• _What the task requires_
Could you please find each line in the records that contains the word "website" and copy it?

(Collected data entries)
━━━━━━

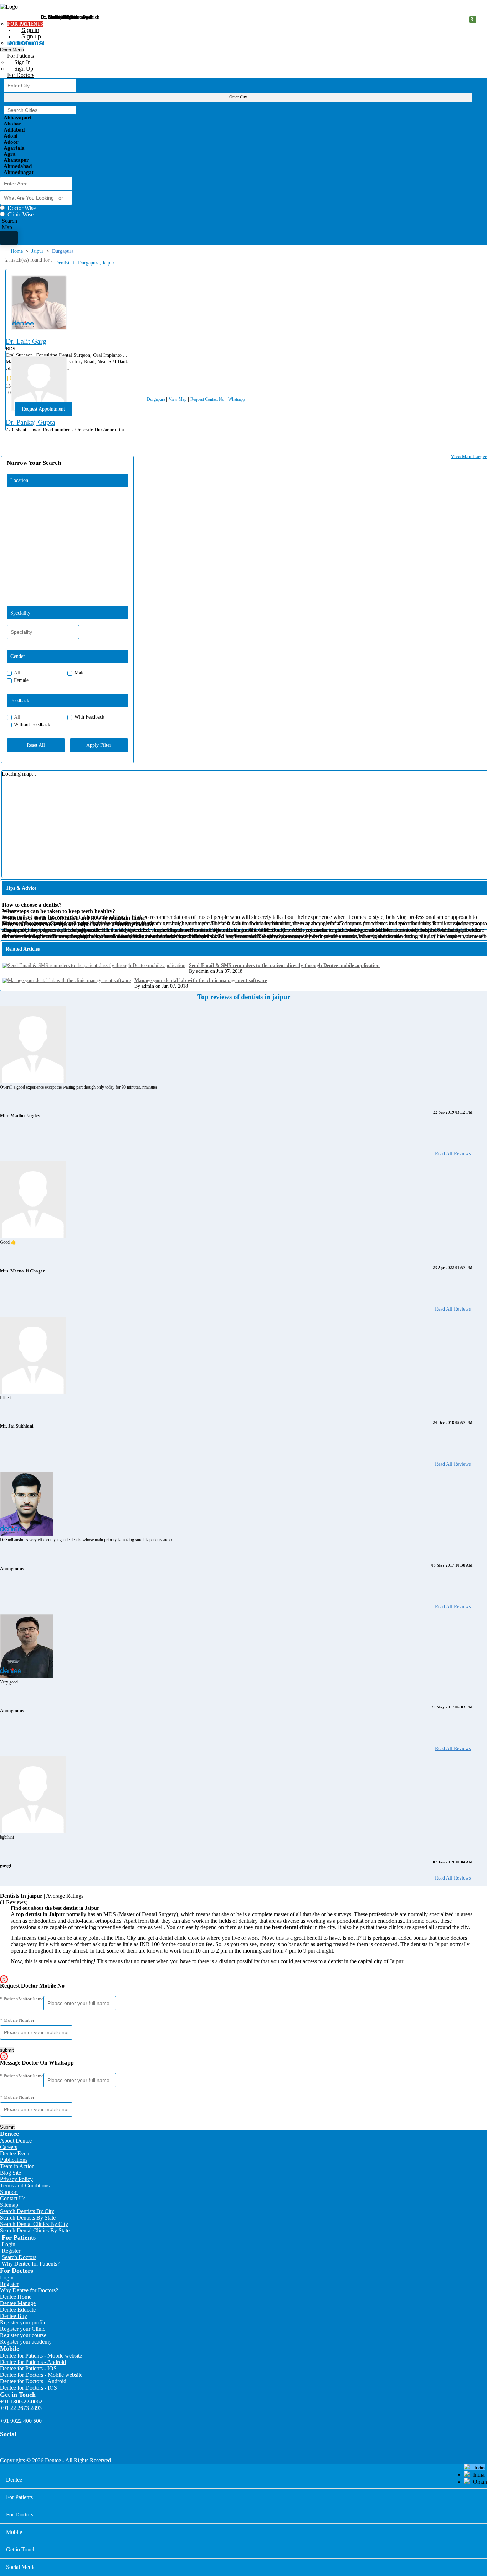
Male (79, 672)
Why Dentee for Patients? (31, 2264)
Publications (13, 2160)
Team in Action (17, 2166)
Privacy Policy (16, 2179)
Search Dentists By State (28, 2218)
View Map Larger (469, 456)
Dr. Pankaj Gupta (30, 422)
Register (11, 2251)
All (17, 672)
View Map (177, 399)
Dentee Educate (18, 2310)
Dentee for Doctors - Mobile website (41, 2375)
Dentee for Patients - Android (33, 2362)
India (479, 2475)
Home (17, 251)
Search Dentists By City (27, 2211)
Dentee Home (15, 2297)
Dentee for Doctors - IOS (28, 2388)
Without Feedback (32, 724)
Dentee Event (15, 2153)
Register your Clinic (22, 2329)
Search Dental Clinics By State (35, 2230)
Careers (8, 2147)
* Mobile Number (17, 2020)
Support (9, 2192)
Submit (7, 2127)
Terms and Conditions (25, 2185)
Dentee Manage (18, 2303)
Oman (480, 2482)
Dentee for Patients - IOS (28, 2368)
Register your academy (26, 2342)
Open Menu (12, 49)
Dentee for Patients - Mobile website (41, 2356)
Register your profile (23, 2322)
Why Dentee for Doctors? (29, 2290)
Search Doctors (19, 2257)
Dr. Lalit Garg (26, 341)
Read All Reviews (453, 1153)
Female (21, 680)
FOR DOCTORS (25, 43)
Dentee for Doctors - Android (33, 2381)
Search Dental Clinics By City (34, 2224)
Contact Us (12, 2198)
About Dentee (16, 2141)
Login (8, 2244)
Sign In (22, 62)
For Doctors (20, 75)
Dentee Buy (13, 2316)
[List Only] (9, 238)
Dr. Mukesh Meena (59, 17)
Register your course (23, 2335)
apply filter (98, 745)
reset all (36, 745)
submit (7, 2050)
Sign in (30, 30)
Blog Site (10, 2173)
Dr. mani (49, 17)
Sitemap (9, 2205)
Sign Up (23, 69)
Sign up (31, 37)
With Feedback (89, 717)
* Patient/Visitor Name (21, 1998)
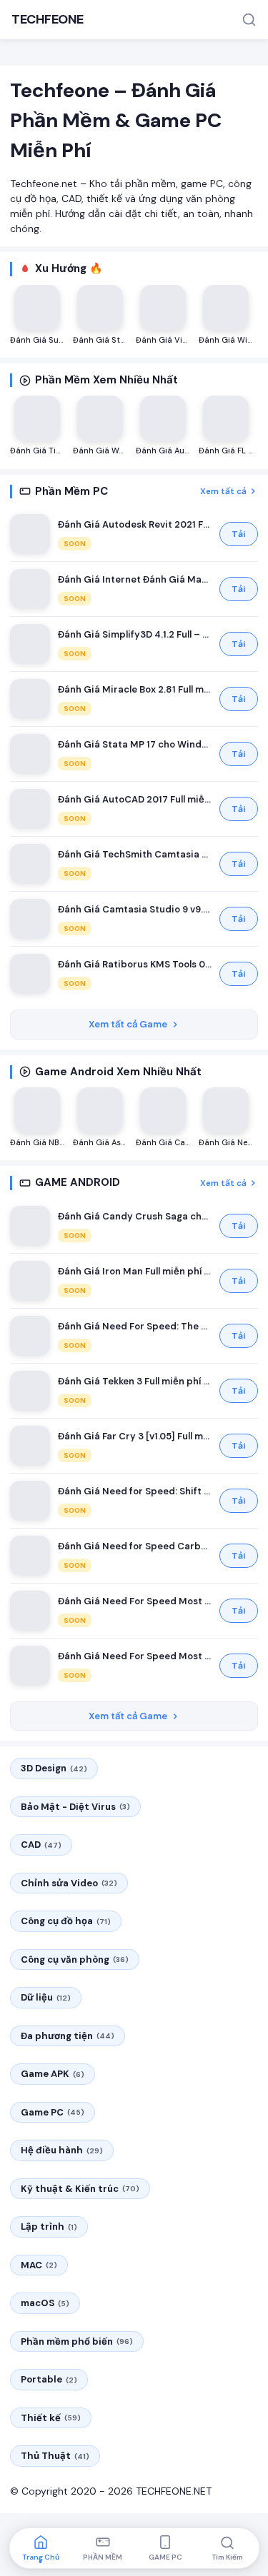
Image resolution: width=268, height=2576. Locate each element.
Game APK (52, 2074)
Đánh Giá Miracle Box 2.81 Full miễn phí (135, 689)
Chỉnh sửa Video (69, 1883)
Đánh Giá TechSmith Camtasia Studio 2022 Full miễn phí (135, 854)
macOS (45, 2303)
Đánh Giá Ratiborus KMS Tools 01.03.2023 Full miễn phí (135, 964)
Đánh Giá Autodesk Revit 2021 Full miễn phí (135, 524)
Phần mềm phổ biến (77, 2341)
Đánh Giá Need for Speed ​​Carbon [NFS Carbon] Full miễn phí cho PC (135, 1546)
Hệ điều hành (62, 2150)
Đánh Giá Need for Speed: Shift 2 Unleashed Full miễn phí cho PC (135, 1491)
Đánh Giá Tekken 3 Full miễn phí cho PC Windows (135, 1381)
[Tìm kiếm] (249, 19)
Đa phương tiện (67, 2036)
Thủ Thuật (55, 2456)
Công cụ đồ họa (66, 1921)
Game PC (52, 2112)
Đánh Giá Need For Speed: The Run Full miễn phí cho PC (135, 1326)
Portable (49, 2379)
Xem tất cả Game (128, 1024)
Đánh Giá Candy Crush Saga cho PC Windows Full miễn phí (135, 1216)
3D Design (54, 1768)
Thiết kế (51, 2418)
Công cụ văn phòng (75, 1959)
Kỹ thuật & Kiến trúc (80, 2189)
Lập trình (49, 2226)
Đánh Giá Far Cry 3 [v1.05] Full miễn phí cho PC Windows (135, 1436)
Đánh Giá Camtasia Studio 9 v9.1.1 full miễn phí (135, 909)
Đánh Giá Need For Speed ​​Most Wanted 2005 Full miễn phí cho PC (135, 1601)
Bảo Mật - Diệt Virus (75, 1807)
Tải (239, 534)
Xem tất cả (223, 491)
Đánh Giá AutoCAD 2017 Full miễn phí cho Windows (135, 799)
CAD (41, 1844)
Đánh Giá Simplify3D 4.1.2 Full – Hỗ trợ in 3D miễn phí (135, 634)
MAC (39, 2265)
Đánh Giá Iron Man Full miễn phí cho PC (135, 1271)
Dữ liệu (46, 1997)
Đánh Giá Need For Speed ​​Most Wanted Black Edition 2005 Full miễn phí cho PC (135, 1656)
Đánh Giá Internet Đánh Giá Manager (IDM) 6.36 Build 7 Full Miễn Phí (135, 579)
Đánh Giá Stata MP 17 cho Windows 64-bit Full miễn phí (135, 744)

━━━━━━

• _Answer section_
Dentee for Doctors - Mobile website (41, 2375)
Dentee for Patients - Mobile website (41, 2356)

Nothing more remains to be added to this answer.